Tennessee’s effort to ban open alcohol containers in cars dead for year

TRI-CITIES, TN (WJHL) – A newly released report by a national transportation research group says deterioration, congestion, and lack of safety features on Tennessee roads and bridges cost the state’s drivers $6 billion dollars per year.

The report was released one day before a house floor vote on Governor Bill Haslam’s plan to raise the gas tax for road improvements.

That’s why another piece of legislation, first introduced by an East Tennessee lawmaker, failed to move forward yet again.

Senator Jon Lundberg, of Bristol, has been a big supporter of the so-called ‘Pass the Bottle Bill’ for several years.

He was disappointed to learn the bill’s sponsor decided to pull the legislation before it made it to the floor for a vote.

“I’m surprised, frankly. And somewhat discouraged,” Lundberg said.

Senate Majority Leader Mark Norris was the sponsor of the open container law.

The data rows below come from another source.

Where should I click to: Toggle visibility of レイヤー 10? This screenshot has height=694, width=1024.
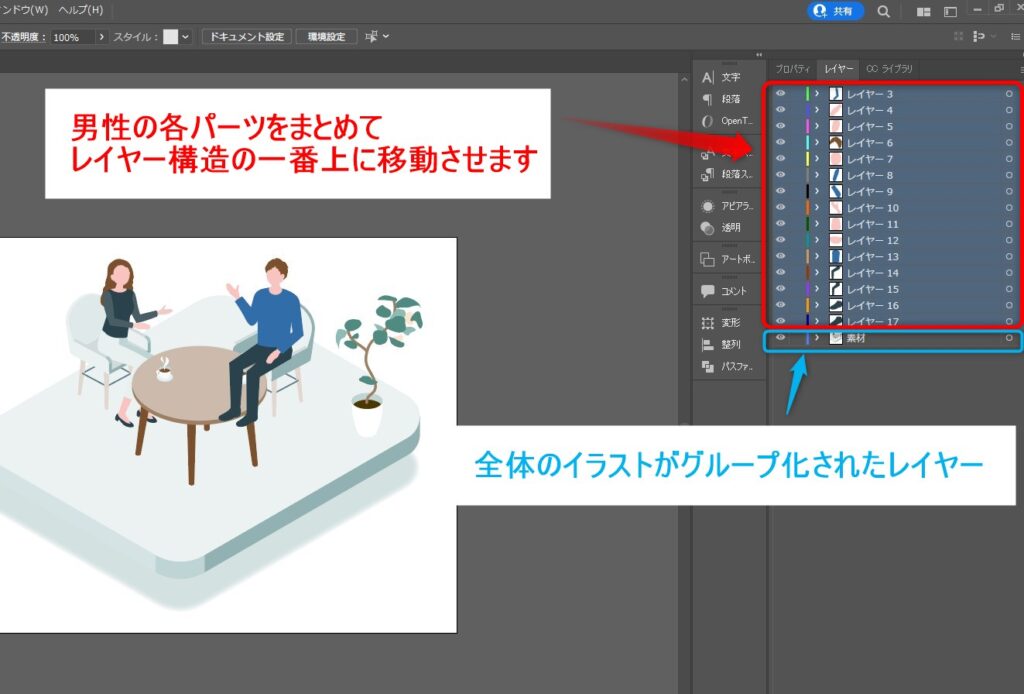point(781,208)
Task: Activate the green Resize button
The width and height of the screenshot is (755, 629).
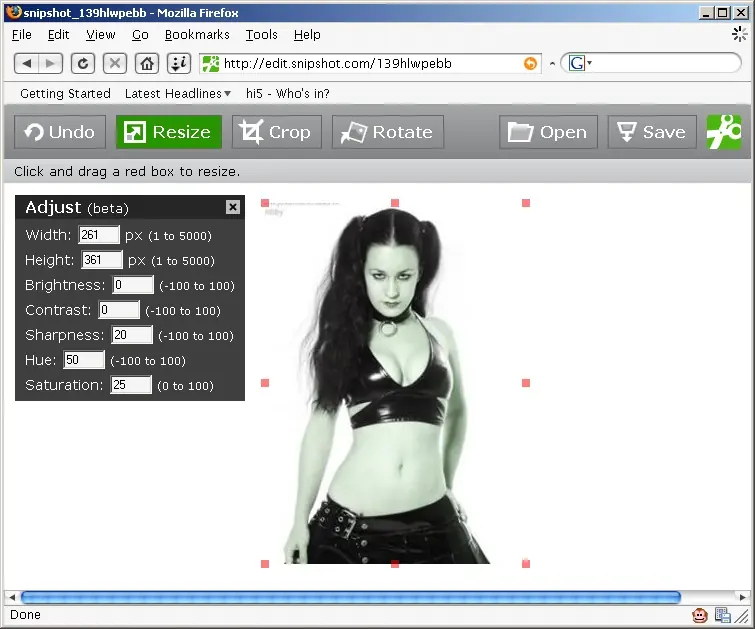Action: (x=169, y=132)
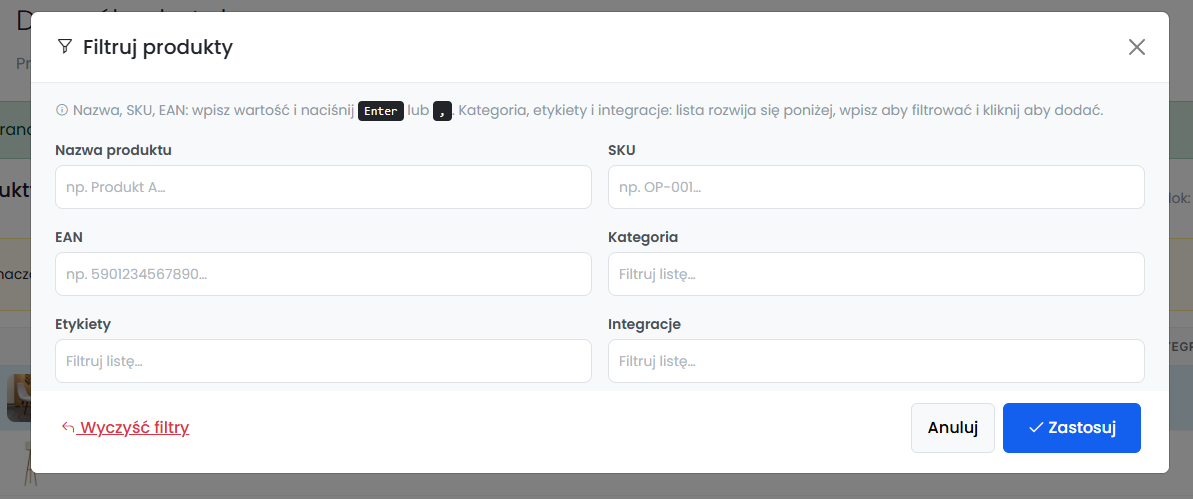Click the Etykiety field label

click(83, 323)
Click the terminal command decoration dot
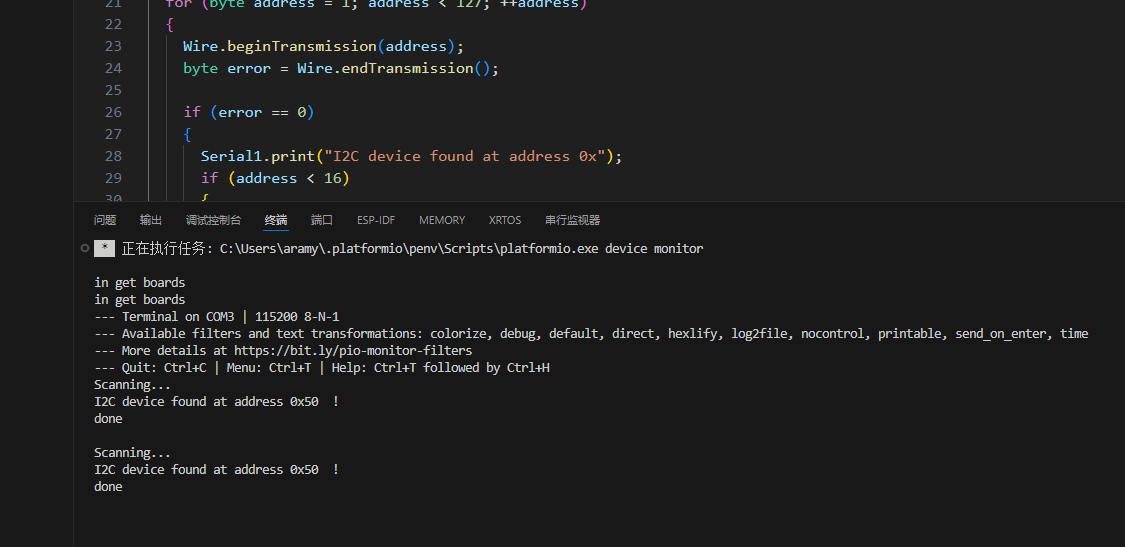The height and width of the screenshot is (547, 1125). (84, 246)
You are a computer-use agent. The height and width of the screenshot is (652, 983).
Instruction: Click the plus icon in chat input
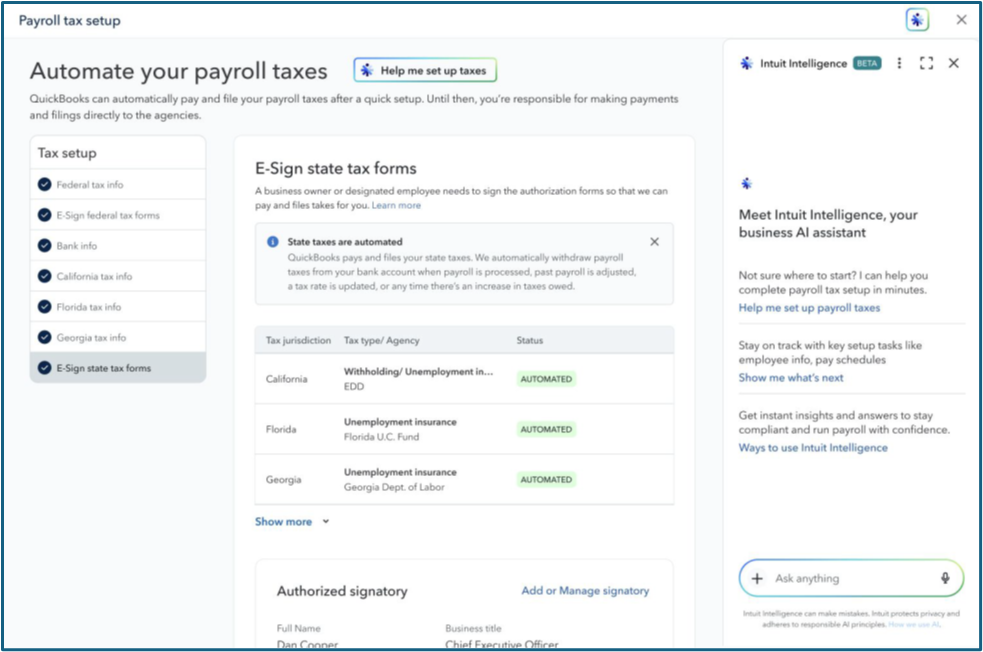757,578
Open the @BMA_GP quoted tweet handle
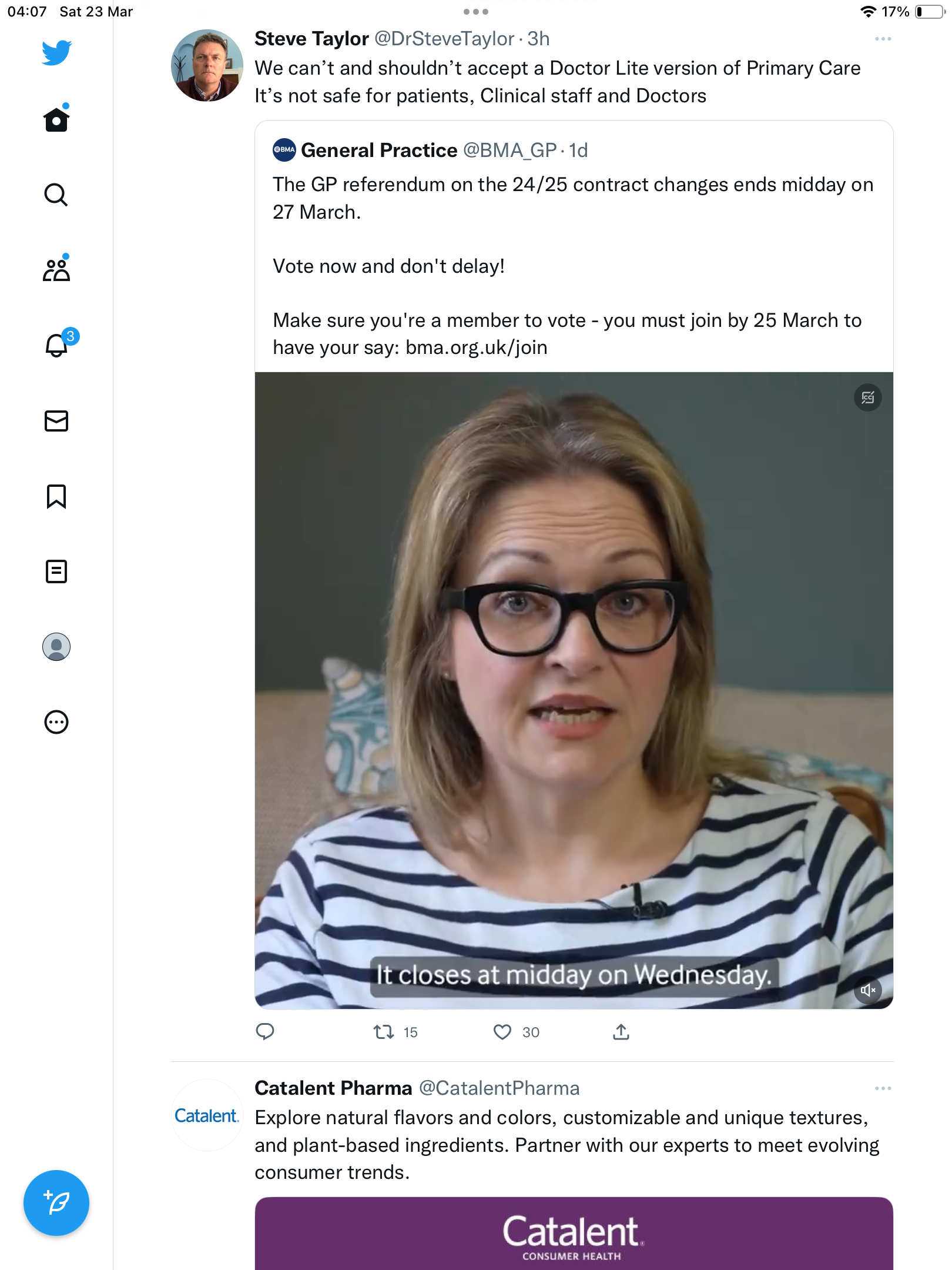The image size is (952, 1270). [510, 151]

But he decided to abandoned the bill because of lack of support from his colleagues and because it was a “distraction” to the governor’s larger transportation funding proposal.

“I don’t think that’s a distraction, again that’s a solid piece of legislation,” Lundberg said.

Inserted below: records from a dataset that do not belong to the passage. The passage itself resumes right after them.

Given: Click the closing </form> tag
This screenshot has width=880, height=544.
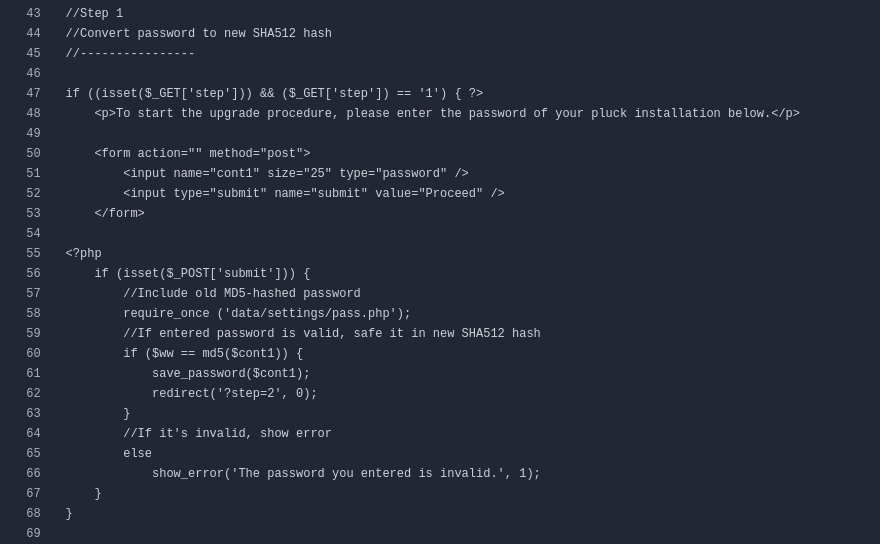Looking at the screenshot, I should (119, 214).
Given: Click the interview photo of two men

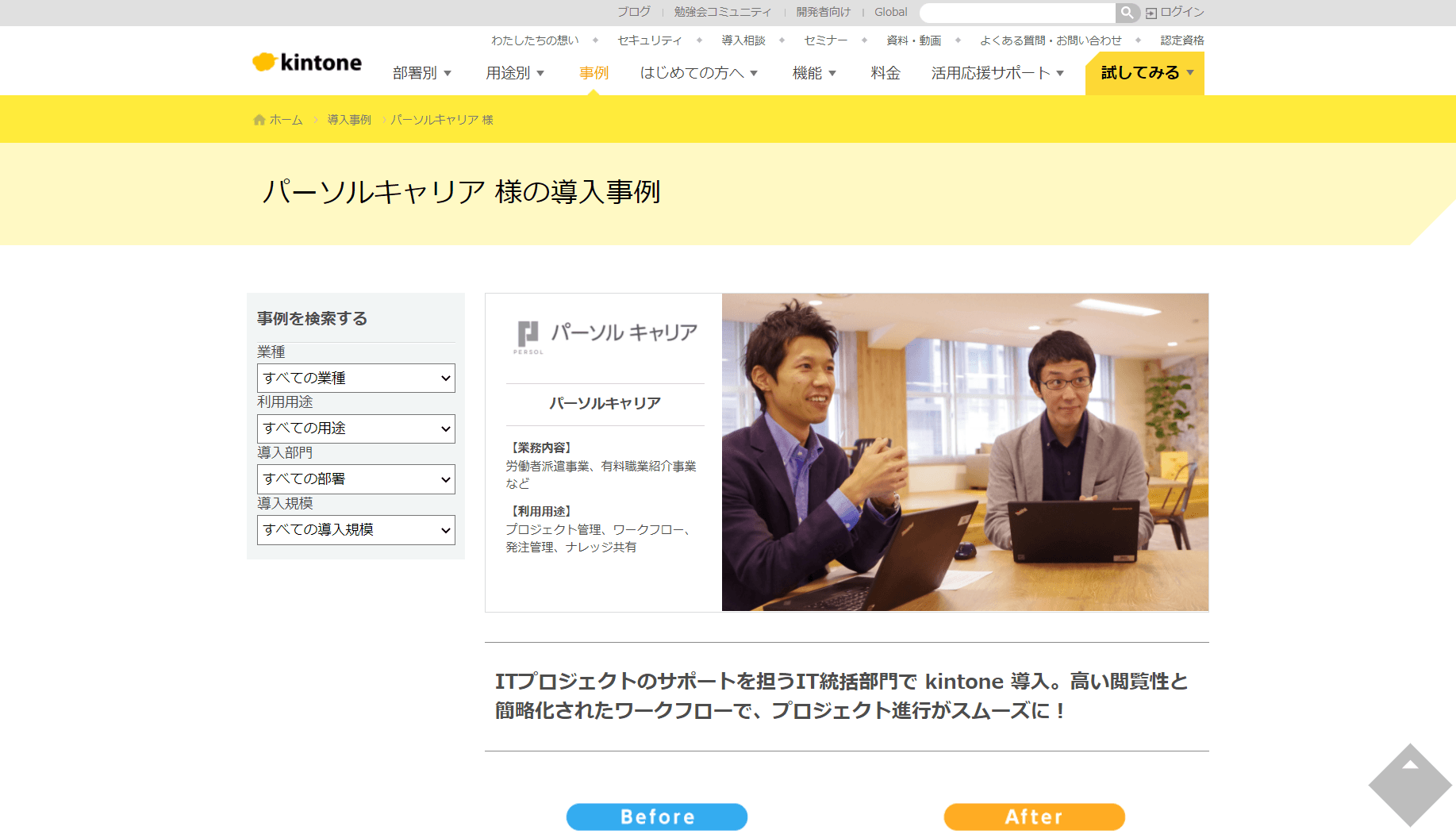Looking at the screenshot, I should tap(965, 452).
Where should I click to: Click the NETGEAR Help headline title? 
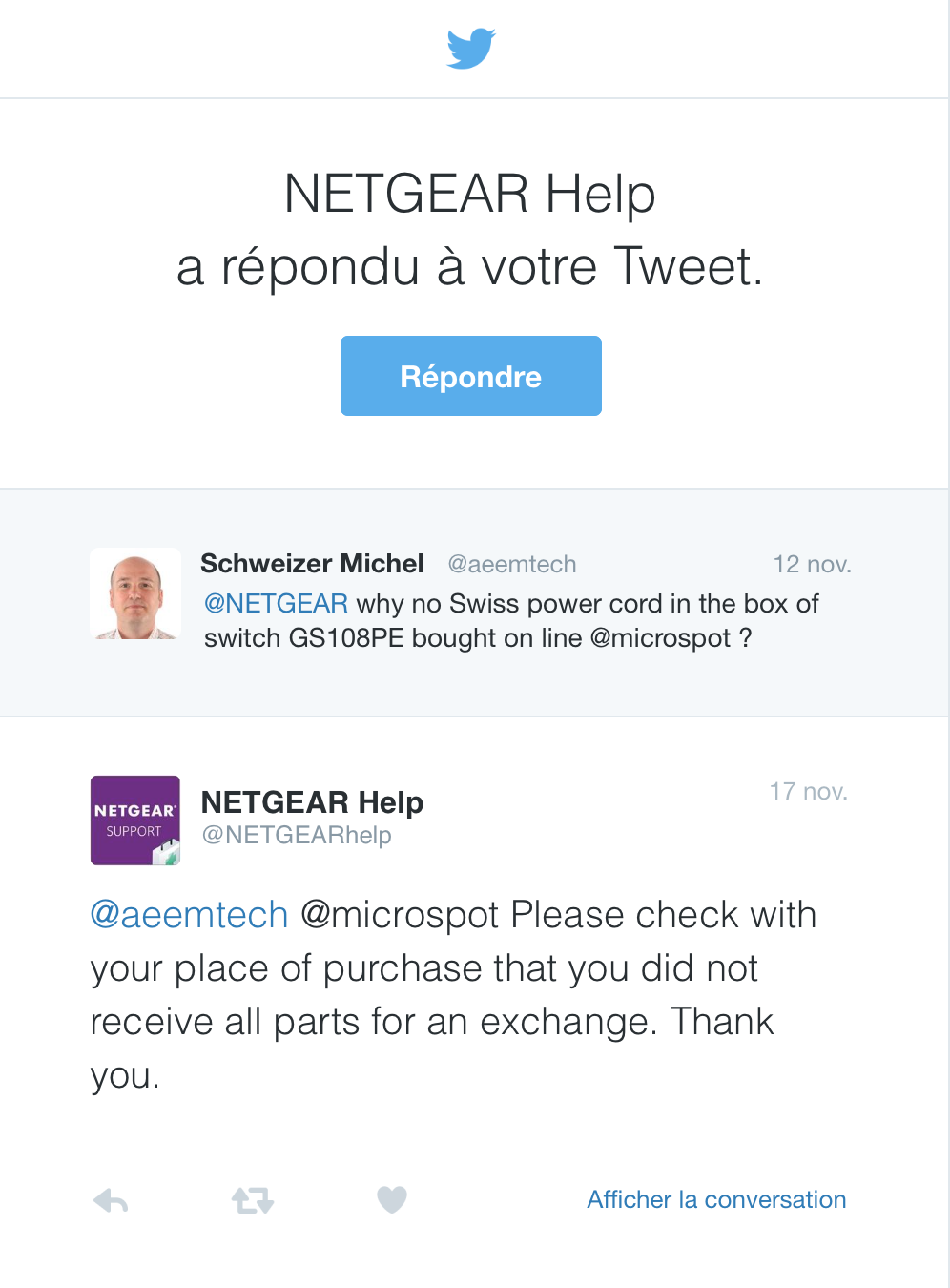470,194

The law would prohibit passengers from having an open container of alcohol in a vehicle.

Lundberg said he hopes to see this pass in the future.

“You know anytime you keep alcohol out of cars and bring in millions of dollars in federal funding that were our monies to begin with, I think that’s good and strong,” he said.

Haslam called for changing the law so the lost funds could be spent on road and bridge projects across the state, and pledged to find funding for previously dedicated to prosecutors from other sources.